Recorded data:
::::::

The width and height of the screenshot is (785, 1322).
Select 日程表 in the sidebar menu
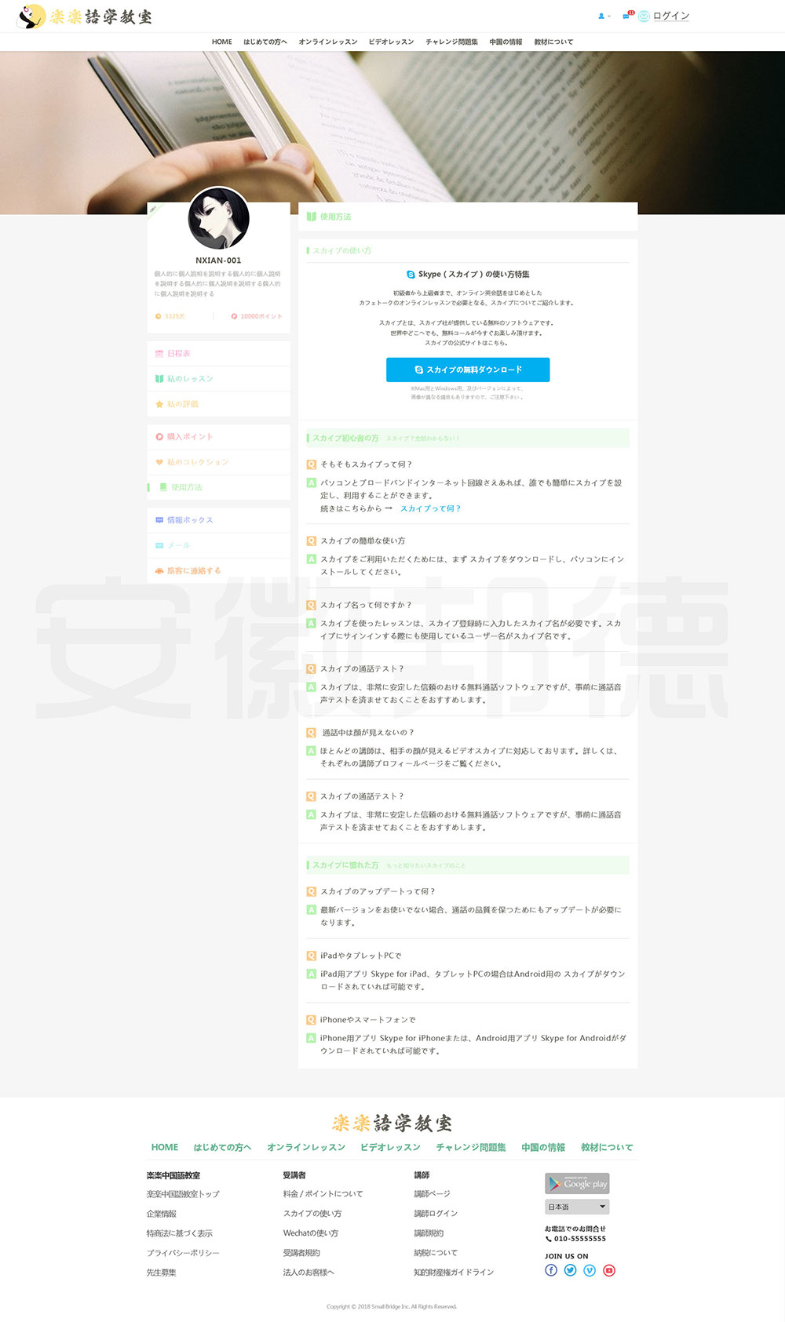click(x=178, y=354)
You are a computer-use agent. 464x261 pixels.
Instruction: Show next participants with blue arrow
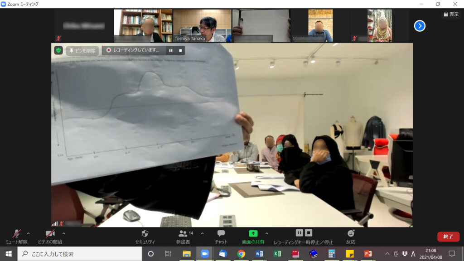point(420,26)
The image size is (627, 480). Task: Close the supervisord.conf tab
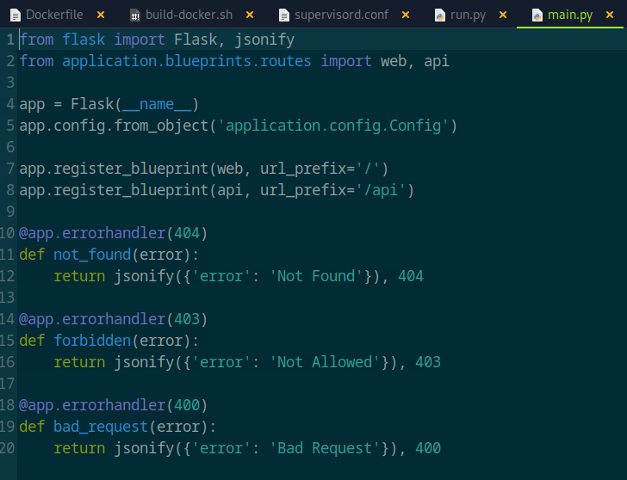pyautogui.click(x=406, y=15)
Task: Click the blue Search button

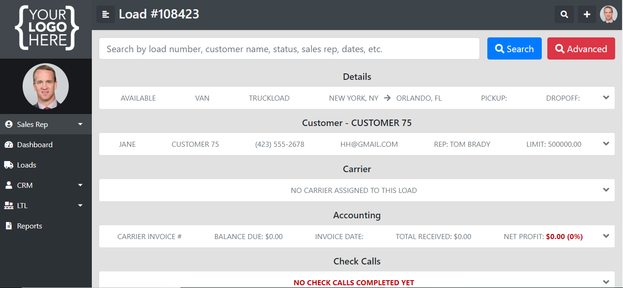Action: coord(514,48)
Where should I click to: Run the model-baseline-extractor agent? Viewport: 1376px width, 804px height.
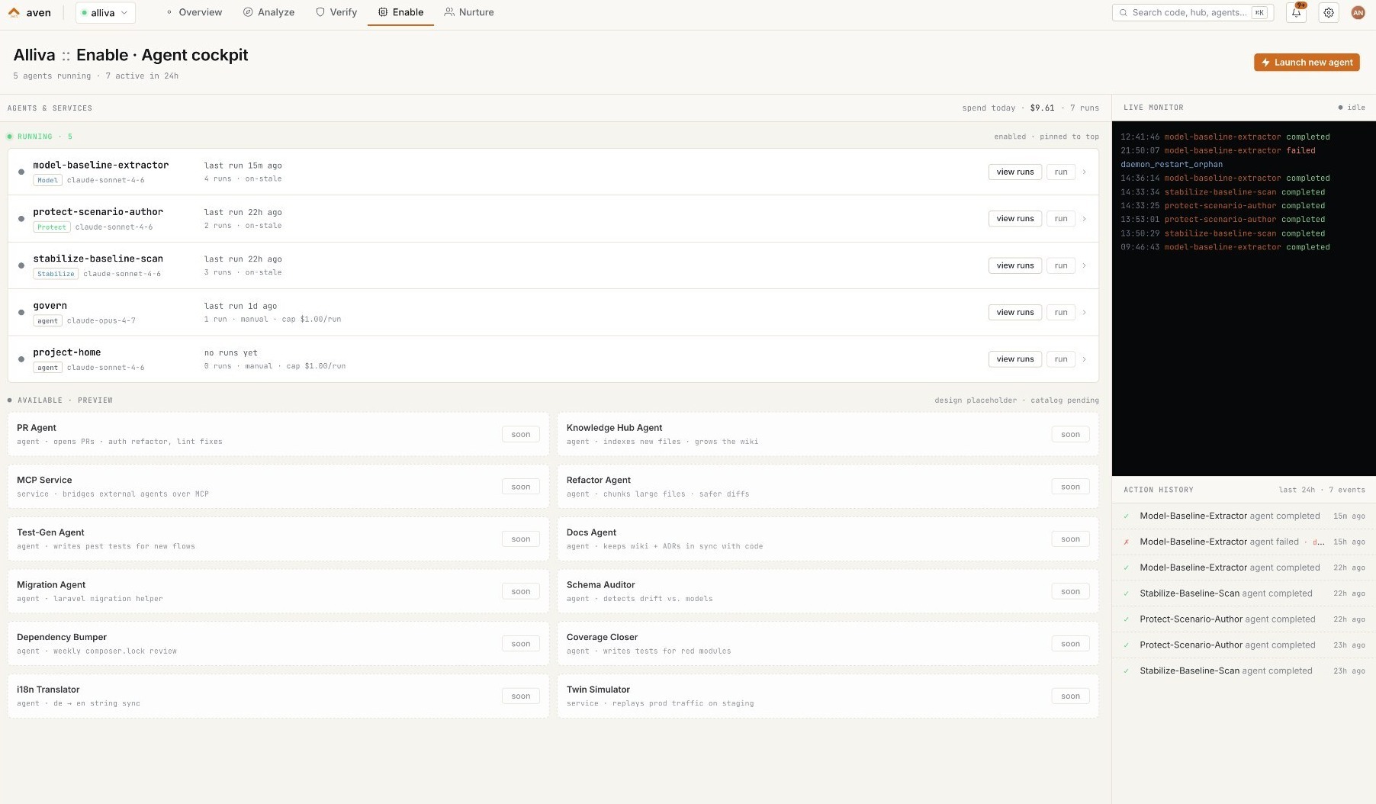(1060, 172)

::::::

Reproduce exactly, and only, the part of the entries above that runs from the line with "You are a computer-use agent. 464x261 pixels." to the last line, both included. Pictures stay out.

(Result of the exercise):
You are a computer-use agent. 464x261 pixels.
Instruction: Show next participants with blue arrow
point(420,26)
The image size is (627, 480). Task: Close the supervisord.conf tab
pyautogui.click(x=406, y=15)
Task: Click the blue Search button

Action: coord(514,48)
Where should I click to: Run the model-baseline-extractor agent? Viewport: 1376px width, 804px height.
(1060, 172)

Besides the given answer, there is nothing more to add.